=== Selected text ===

/---

I already have drawings for this, but have abandoned them since the top plate is so close to the bag. Under any real camber, I am afraid the plate is going to hit the top of the bag. Unless we could figure out spacers or something, but then the main shaft might be too short.


----------



## Lawn_Mower (Jul 15, 2008)

PatientlyWaiting said:


> I already have drawings for this, but have abandoned them since the top plate is so close to the bag. Under any real camber, I am afraid the plate is going to hit the top of the bag. Unless we could figure out spacers or something, but then the main shaft might be too short.


I wish there was some way to get it done.


----------



## kevin splits (Aug 23, 2010)

Any updates?


----------



## [email protected] (Aug 22, 2006)

Not just yet, sir.

We are hoping to have some 'solid' updates in the near future!

Thanks,
Andrew


----------



## dhenry (Feb 10, 2009)

just saw this thread and made my day.
i currently run BOC with the same type of adjustable options, but i need moar lift.
i will be interested in getting these when they come out:beer:


----------



## najob08 (Apr 28, 2008)

I'd buy MK4 versions in a heart beat.

\---

=== Data provided ===
/---

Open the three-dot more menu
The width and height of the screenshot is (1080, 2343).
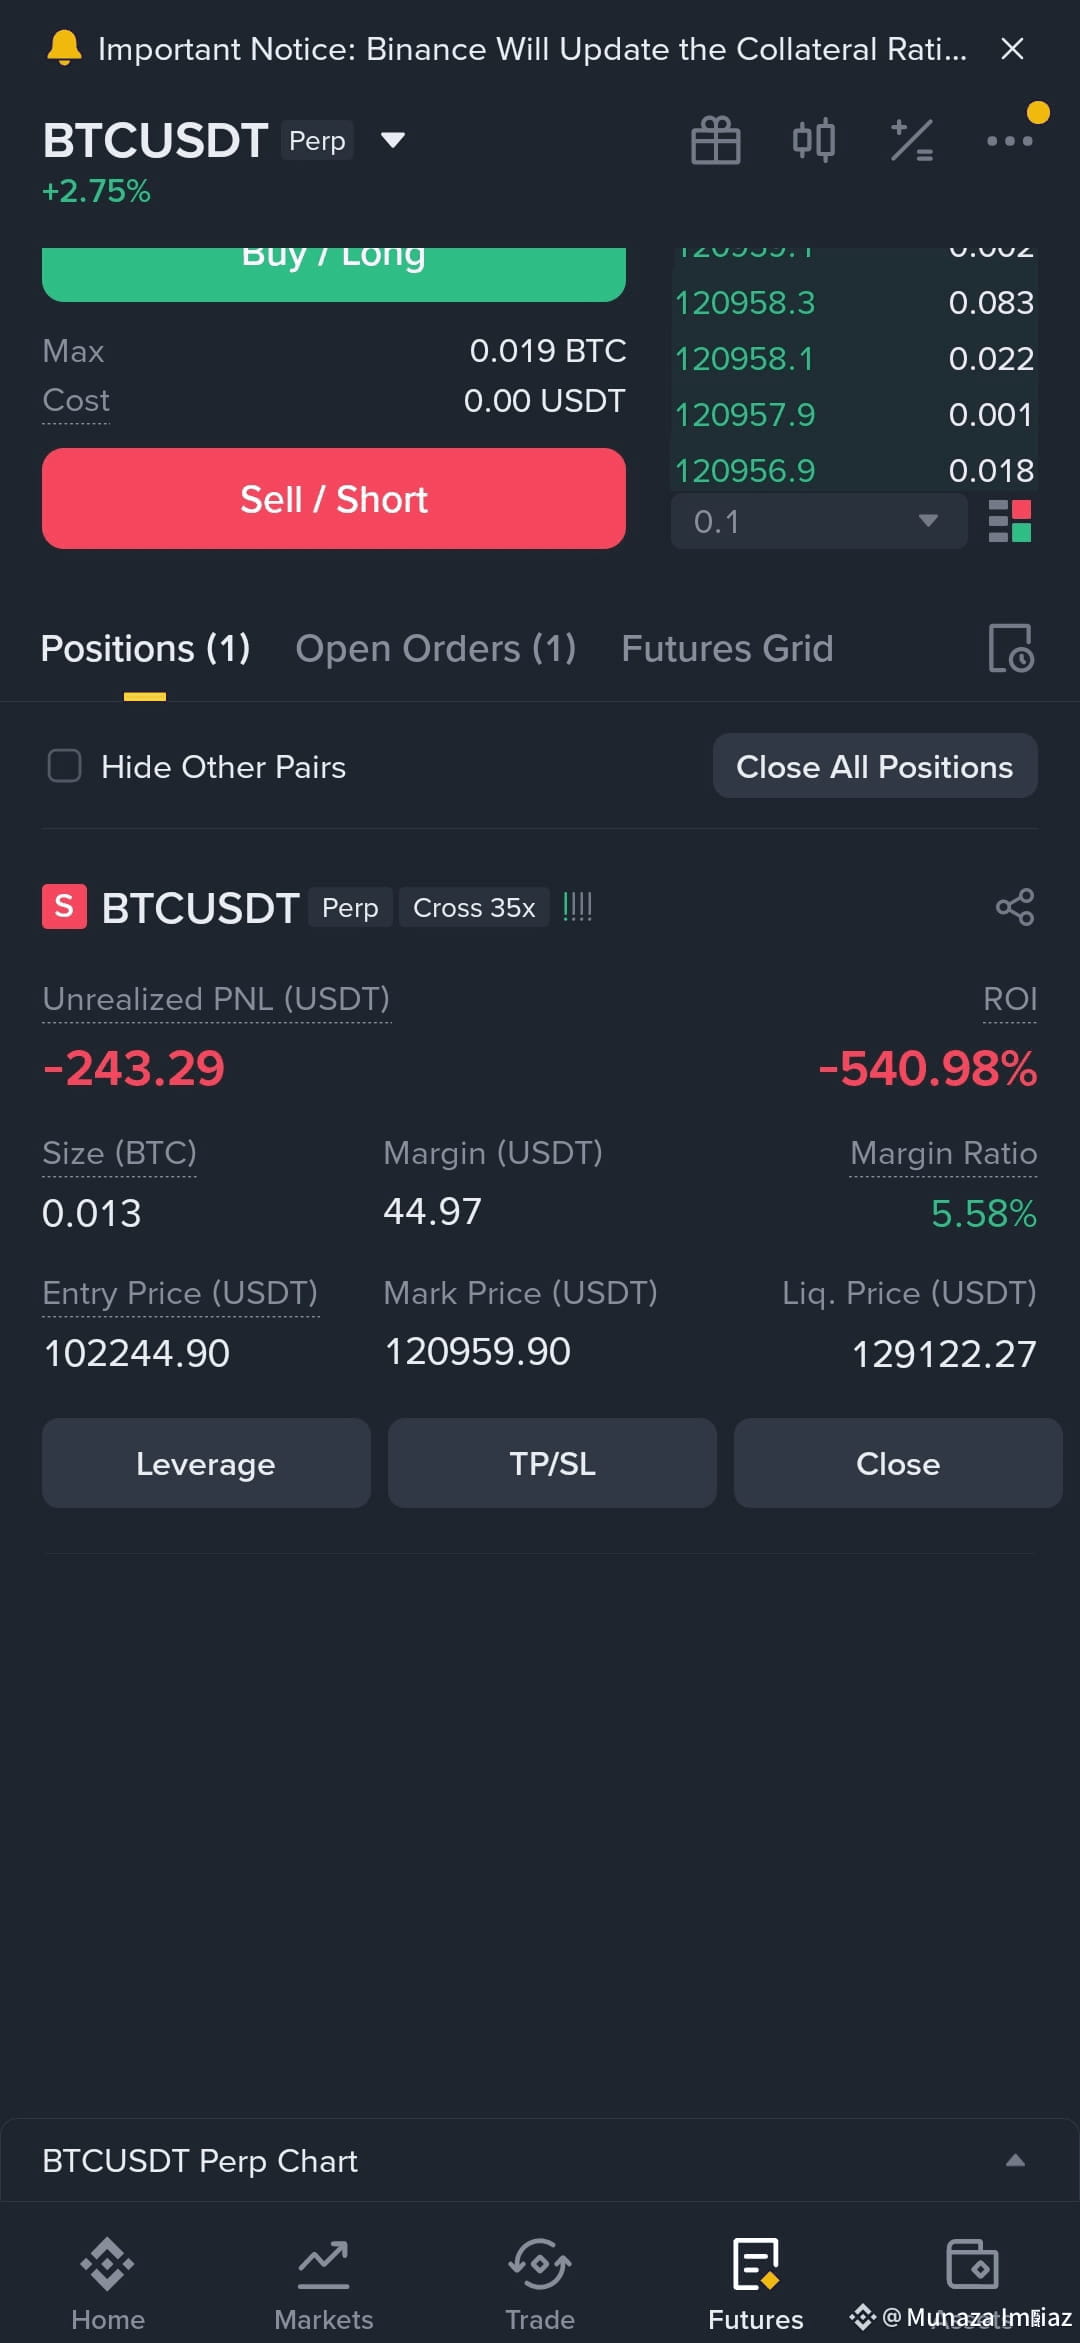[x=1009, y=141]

\---
/---

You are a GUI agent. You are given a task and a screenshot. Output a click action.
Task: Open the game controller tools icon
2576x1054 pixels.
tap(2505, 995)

\---

=== Exercise prompt ===
In the forum thread text at the top, rewrite the passage between "## Lawn_Mower (Jul" and "get it done.", inclusive, swapping "plate" for "mount" each time it appears.

=== Expected answer ===
## Lawn_Mower (Jul 15, 2008)

PatientlyWaiting said:


> I already have drawings for this, but have abandoned them since the top mount is so close to the bag. Under any real camber, I am afraid the mount is going to hit the top of the bag. Unless we could figure out spacers or something, but then the main shaft might be too short.


I wish there was some way to get it done.